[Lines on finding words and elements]
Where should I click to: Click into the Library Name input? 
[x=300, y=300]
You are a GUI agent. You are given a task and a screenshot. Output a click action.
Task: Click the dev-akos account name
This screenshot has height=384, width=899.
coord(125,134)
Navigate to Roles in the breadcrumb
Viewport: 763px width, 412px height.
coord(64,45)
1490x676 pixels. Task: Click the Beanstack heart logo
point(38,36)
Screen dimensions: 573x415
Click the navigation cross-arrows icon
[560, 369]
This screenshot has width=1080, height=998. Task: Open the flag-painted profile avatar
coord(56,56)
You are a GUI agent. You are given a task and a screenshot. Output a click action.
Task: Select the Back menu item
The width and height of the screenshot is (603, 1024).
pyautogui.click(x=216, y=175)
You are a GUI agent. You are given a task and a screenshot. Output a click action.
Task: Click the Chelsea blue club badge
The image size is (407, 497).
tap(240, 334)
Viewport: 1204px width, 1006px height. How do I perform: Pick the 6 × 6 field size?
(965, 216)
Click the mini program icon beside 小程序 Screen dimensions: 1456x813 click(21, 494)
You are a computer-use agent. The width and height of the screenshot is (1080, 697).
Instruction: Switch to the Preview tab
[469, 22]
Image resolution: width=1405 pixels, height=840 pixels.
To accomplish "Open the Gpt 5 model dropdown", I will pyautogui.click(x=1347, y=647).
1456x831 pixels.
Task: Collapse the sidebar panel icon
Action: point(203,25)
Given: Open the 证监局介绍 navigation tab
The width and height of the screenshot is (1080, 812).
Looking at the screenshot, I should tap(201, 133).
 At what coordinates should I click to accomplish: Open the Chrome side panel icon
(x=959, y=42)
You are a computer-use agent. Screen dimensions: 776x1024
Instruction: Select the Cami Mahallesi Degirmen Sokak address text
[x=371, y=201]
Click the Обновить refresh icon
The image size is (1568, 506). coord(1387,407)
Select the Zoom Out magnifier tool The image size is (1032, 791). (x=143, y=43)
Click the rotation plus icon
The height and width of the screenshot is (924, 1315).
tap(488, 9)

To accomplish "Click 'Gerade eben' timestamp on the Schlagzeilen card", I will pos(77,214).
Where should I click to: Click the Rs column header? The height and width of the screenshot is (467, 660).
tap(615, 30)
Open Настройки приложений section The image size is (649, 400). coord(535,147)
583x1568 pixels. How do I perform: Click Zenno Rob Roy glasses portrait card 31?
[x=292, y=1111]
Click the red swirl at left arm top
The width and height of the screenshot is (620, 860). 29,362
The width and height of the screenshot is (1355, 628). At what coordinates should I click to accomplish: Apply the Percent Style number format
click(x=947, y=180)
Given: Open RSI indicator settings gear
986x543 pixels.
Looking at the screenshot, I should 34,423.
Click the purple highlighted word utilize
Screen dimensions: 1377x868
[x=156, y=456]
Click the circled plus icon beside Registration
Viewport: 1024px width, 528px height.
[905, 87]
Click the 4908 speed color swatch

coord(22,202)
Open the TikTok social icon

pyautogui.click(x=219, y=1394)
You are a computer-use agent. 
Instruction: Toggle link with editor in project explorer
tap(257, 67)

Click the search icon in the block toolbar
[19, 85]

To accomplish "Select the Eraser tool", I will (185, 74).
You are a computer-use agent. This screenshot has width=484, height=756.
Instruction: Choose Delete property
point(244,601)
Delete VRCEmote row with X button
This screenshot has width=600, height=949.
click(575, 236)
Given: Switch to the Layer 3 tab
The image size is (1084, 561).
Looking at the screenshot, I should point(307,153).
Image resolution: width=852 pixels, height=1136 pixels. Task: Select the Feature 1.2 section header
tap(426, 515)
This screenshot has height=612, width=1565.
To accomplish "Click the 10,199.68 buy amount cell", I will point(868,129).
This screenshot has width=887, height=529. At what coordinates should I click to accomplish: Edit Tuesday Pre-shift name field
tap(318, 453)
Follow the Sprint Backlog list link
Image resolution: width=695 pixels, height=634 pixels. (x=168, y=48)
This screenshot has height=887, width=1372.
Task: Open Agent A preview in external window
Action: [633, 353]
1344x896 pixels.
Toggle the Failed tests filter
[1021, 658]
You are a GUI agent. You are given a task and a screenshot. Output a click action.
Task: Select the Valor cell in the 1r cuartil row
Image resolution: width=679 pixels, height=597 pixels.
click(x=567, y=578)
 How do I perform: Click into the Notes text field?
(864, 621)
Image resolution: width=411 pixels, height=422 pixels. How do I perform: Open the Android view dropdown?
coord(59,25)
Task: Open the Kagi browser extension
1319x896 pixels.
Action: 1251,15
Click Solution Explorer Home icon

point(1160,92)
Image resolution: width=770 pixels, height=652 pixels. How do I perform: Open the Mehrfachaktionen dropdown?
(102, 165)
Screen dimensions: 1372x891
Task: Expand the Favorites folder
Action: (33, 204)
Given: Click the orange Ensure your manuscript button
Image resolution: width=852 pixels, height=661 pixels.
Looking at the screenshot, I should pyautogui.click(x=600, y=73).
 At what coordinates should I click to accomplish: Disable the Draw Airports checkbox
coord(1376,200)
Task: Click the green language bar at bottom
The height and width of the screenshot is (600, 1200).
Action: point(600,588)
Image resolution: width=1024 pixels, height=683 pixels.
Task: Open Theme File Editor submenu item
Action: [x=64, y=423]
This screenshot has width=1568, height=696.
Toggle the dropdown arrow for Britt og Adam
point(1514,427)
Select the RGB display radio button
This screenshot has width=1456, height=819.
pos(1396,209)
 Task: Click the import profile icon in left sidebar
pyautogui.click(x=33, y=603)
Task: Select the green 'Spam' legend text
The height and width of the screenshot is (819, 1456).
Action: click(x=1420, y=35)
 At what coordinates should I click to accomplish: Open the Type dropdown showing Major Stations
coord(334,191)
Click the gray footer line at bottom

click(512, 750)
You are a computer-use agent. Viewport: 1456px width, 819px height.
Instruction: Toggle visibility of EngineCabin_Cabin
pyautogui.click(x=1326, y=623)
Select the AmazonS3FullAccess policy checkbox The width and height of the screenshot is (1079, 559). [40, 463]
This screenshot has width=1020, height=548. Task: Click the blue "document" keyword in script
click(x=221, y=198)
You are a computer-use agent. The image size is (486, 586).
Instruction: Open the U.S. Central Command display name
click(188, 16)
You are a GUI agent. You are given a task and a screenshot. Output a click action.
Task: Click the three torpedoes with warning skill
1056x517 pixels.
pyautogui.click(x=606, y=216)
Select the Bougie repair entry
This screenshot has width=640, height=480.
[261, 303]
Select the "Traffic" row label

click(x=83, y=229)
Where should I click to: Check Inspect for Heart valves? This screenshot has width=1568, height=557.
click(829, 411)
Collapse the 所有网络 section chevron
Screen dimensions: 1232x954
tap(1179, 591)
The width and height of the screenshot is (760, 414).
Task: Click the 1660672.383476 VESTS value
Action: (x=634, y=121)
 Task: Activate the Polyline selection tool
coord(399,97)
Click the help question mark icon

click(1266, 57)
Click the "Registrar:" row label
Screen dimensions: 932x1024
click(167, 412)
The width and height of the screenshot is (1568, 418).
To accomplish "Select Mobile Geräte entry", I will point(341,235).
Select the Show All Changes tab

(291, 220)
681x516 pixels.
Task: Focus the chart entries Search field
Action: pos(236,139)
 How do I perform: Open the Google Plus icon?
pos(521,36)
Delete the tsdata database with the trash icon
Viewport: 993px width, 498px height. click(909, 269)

(Task description)
Transcribe the lines from the one containing "The width and height of the screenshot is (1568, 418)." through the final line, keeping every character unchanged.

(Answer to the problem)
The width and height of the screenshot is (1568, 418).
To accomplish "Select Mobile Geräte entry", I will point(341,235).
Select the Show All Changes tab

(291, 220)
681x516 pixels.
Task: Focus the chart entries Search field
Action: pos(236,139)
 How do I perform: Open the Google Plus icon?
pos(521,36)
Delete the tsdata database with the trash icon
Viewport: 993px width, 498px height. click(909, 269)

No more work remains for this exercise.